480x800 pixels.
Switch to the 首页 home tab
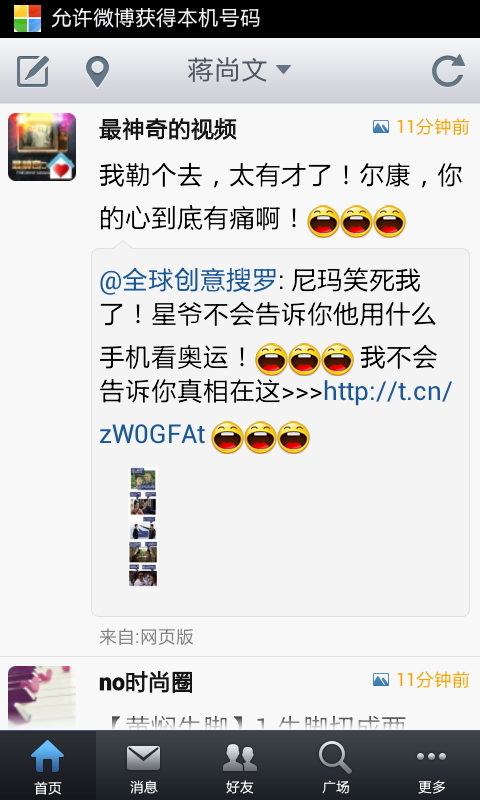tap(48, 765)
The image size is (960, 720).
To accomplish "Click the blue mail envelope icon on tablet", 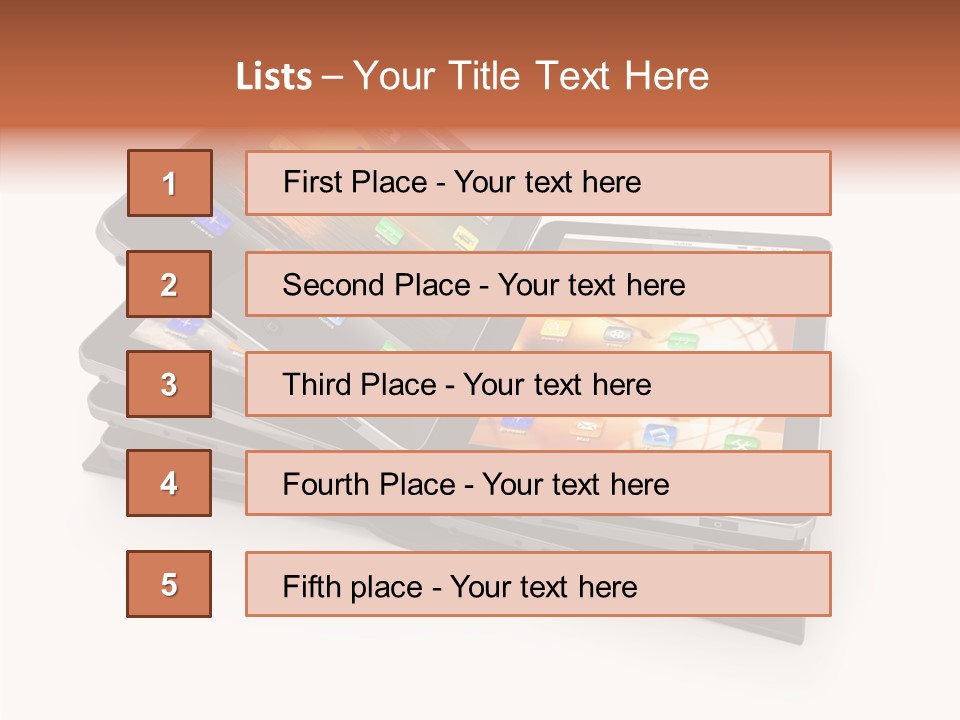I will 586,427.
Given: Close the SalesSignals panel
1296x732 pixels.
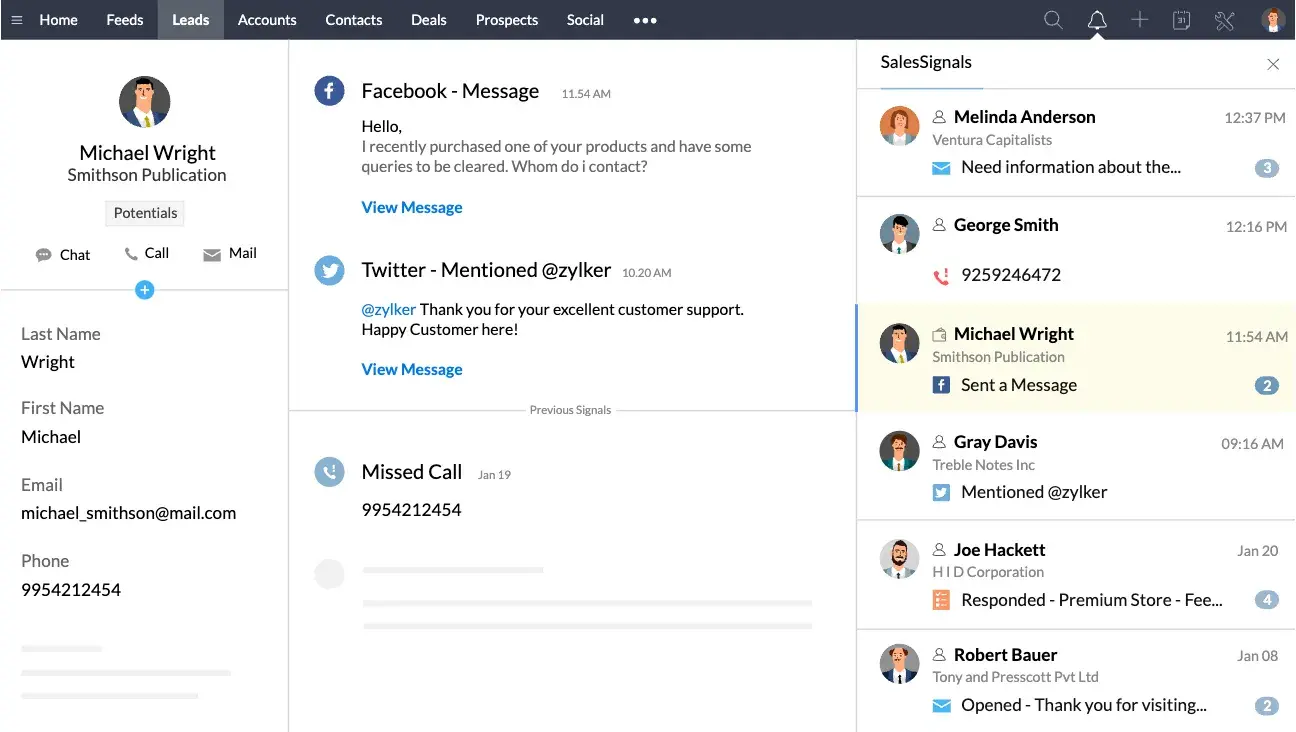Looking at the screenshot, I should point(1273,63).
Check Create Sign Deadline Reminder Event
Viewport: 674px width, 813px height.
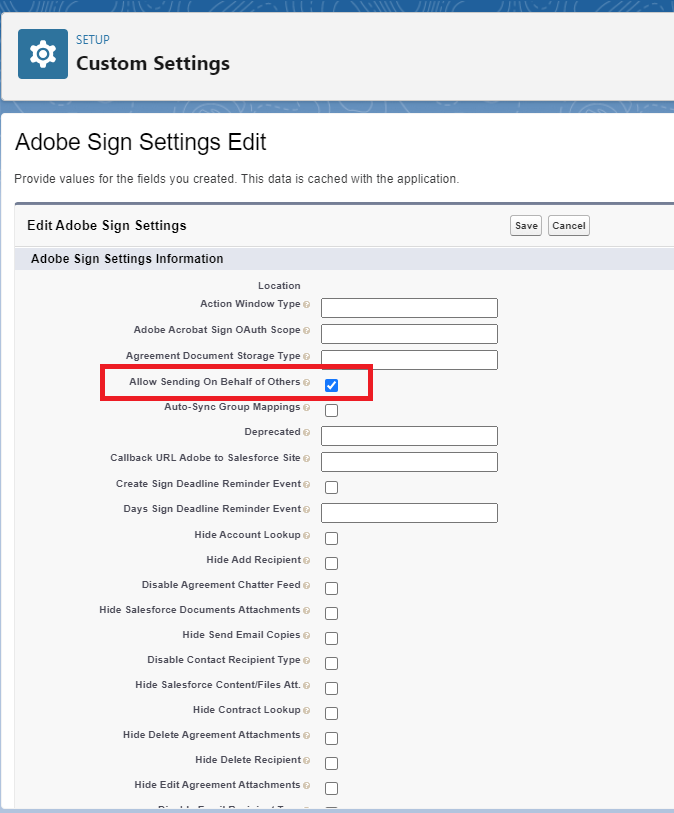click(331, 487)
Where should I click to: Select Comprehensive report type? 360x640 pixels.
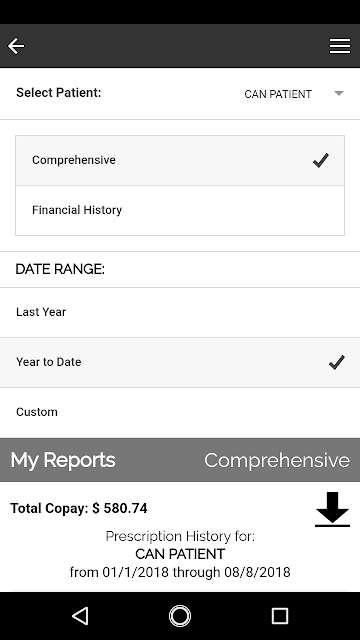(x=180, y=160)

# EXERCISE AIM:
Retyped exactly, the lines from the one holding "1296x732 pixels." through the last line of the data above are the whole answer. Pictures stay out.

# REPLY:
1296x732 pixels.
Looking at the screenshot, I should point(1273,63).
Check Create Sign Deadline Reminder Event
Viewport: 674px width, 813px height.
click(331, 487)
Where should I click to: Select Comprehensive report type? 360x640 pixels.
(x=180, y=160)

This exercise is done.